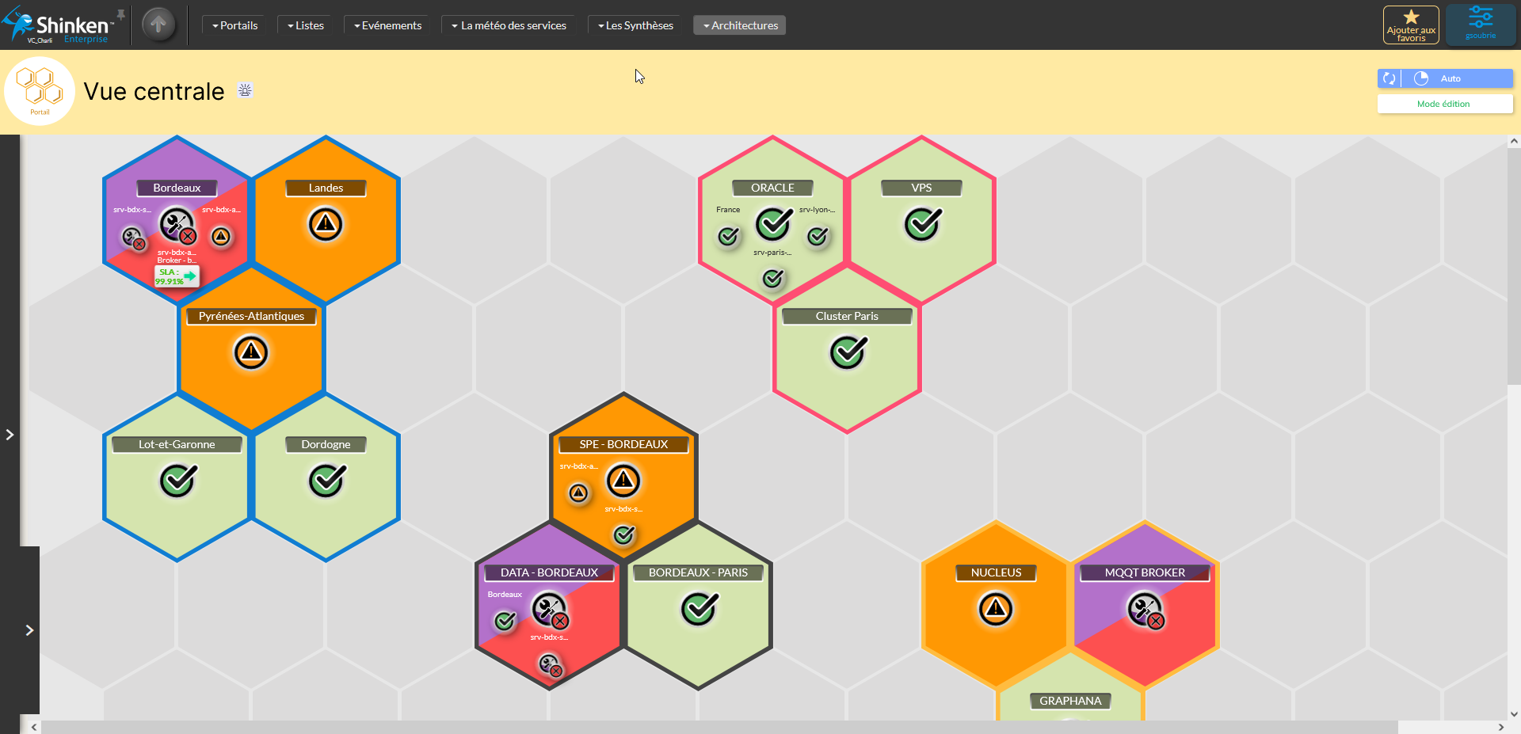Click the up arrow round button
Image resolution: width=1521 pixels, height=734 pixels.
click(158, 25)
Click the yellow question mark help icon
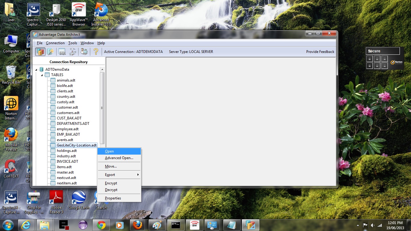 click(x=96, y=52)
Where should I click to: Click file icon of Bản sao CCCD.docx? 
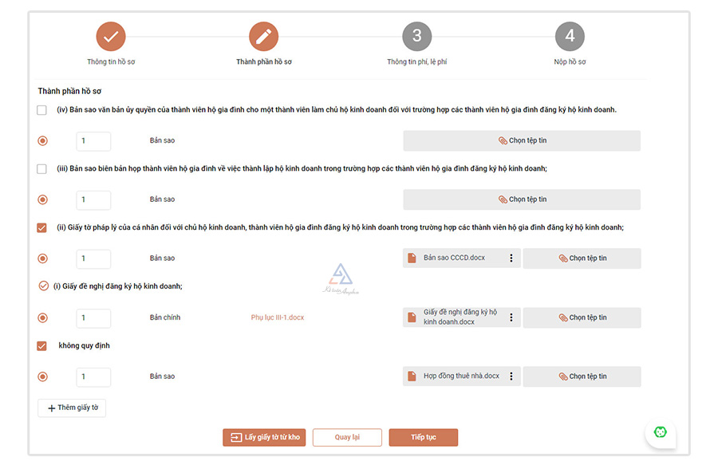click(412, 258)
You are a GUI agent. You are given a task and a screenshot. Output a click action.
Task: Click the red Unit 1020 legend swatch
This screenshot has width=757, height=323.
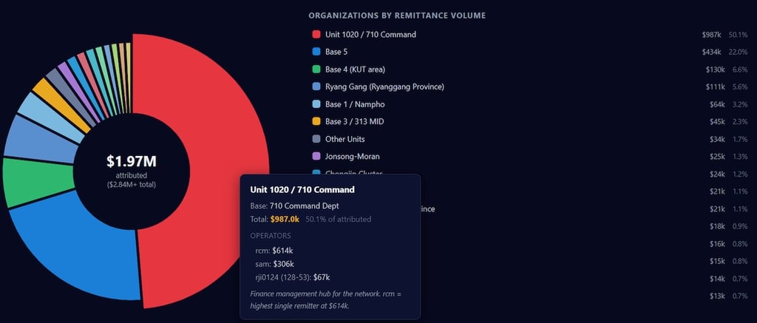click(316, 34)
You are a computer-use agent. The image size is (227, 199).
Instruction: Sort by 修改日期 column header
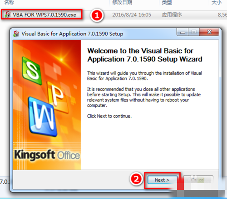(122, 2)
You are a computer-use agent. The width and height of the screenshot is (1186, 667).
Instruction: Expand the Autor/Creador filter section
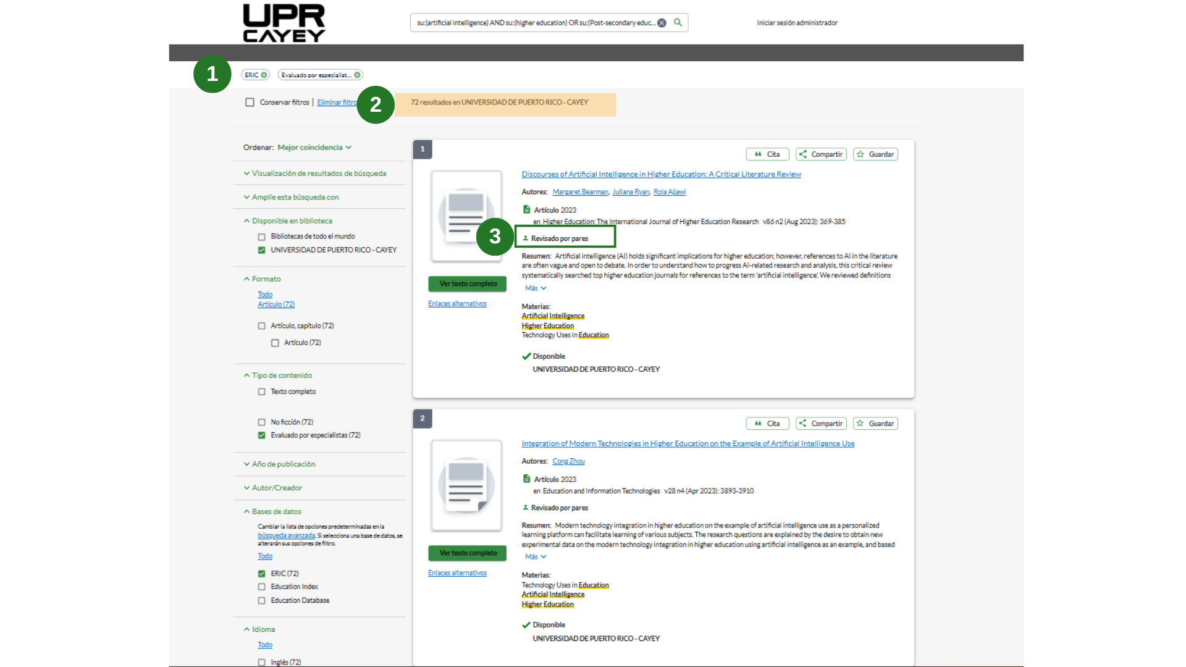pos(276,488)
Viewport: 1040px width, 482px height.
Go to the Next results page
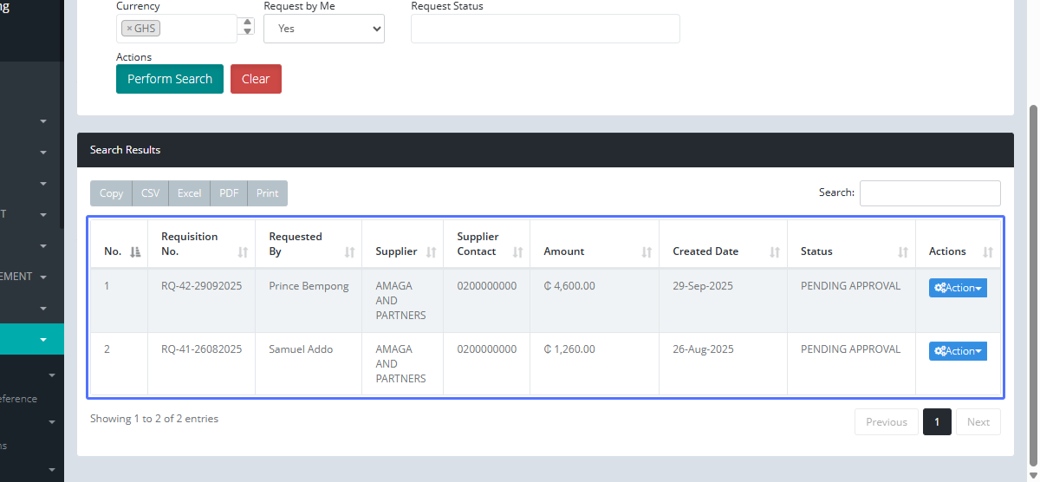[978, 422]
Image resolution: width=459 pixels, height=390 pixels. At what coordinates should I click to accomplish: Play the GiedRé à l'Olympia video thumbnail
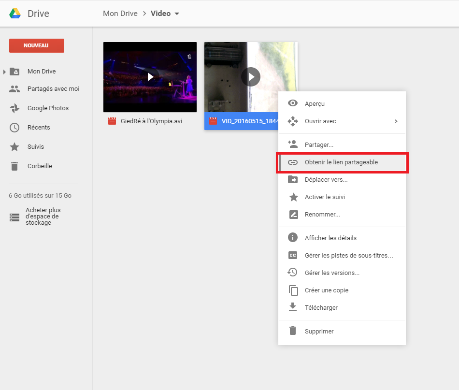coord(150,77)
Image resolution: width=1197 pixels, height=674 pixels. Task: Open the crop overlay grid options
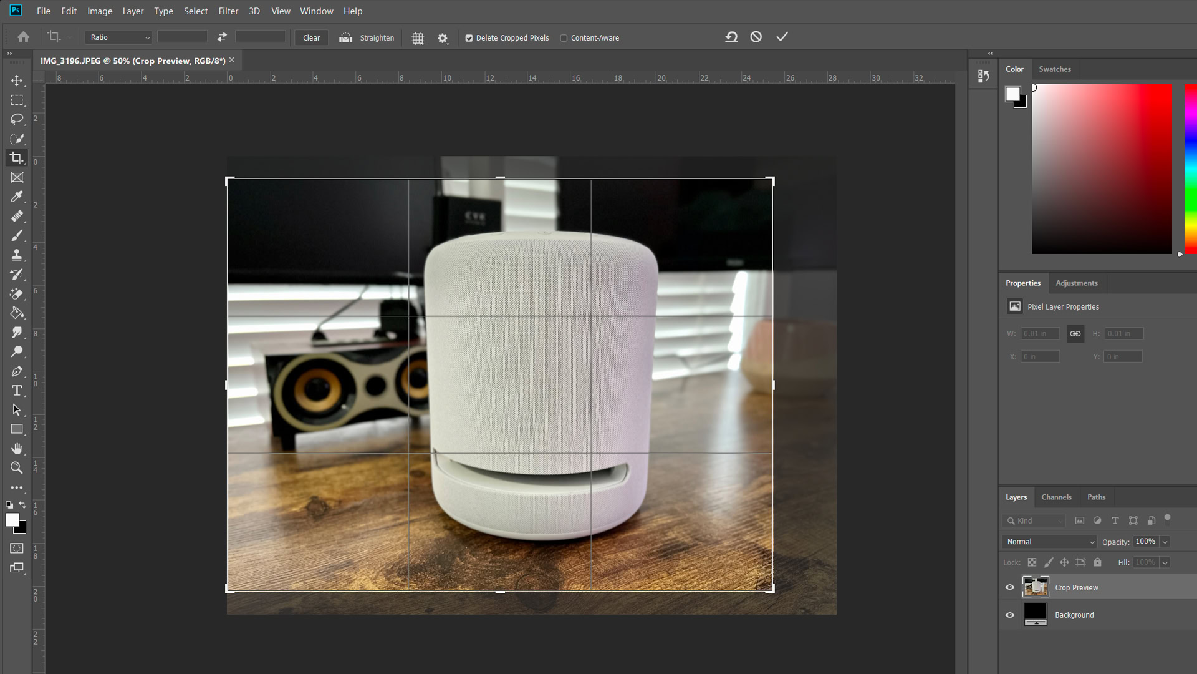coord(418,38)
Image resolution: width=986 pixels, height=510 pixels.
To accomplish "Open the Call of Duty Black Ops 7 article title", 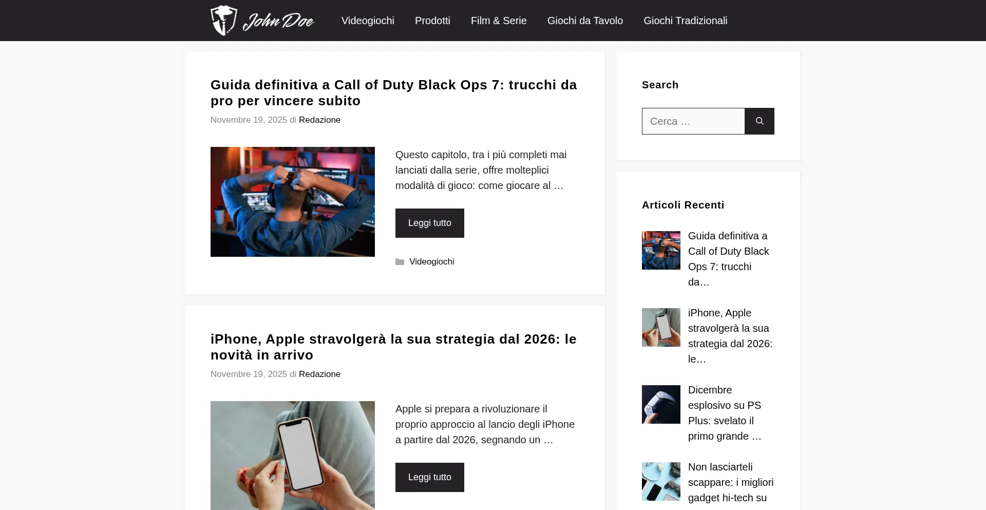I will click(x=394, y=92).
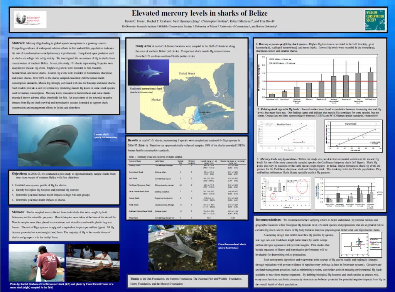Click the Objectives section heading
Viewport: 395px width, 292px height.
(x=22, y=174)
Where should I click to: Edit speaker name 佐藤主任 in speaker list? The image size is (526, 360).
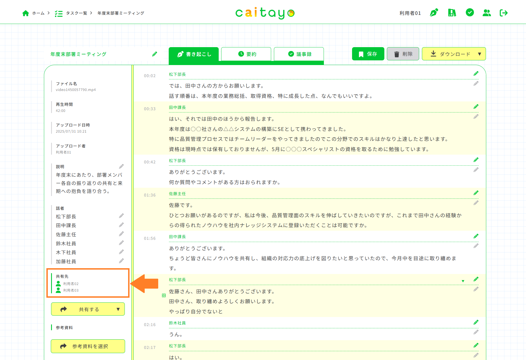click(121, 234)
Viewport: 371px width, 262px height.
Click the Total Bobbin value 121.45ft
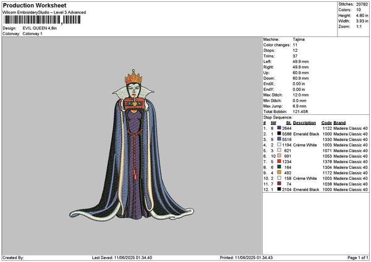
────────────────────
Your goal:
Extract the entries above exactly, from the line containing "Where should I click to: Click" through the line containing "coord(150,77)", and omit the pictures from your answer.

Task answer:
Where should I click to: Click file icon of Bản sao CCCD.docx? 
click(412, 258)
You are a GUI agent. You are given a task and a screenshot. Output a click action.
Task: Click the red Unit 1020 legend swatch
This screenshot has width=757, height=323.
click(316, 34)
You are a computer-use agent. The image size is (227, 199).
Instruction: Sort by 修改日期 column header
(122, 2)
You are a computer-use agent. The width and height of the screenshot is (1186, 667).
Instruction: Expand the Autor/Creador filter section
pos(276,488)
Viewport: 1040px width, 482px height.
Go to the Next results page
[978, 422]
Image resolution: width=459 pixels, height=390 pixels. At what coordinates should I click to accomplish: Play the GiedRé à l'Olympia video thumbnail
coord(150,77)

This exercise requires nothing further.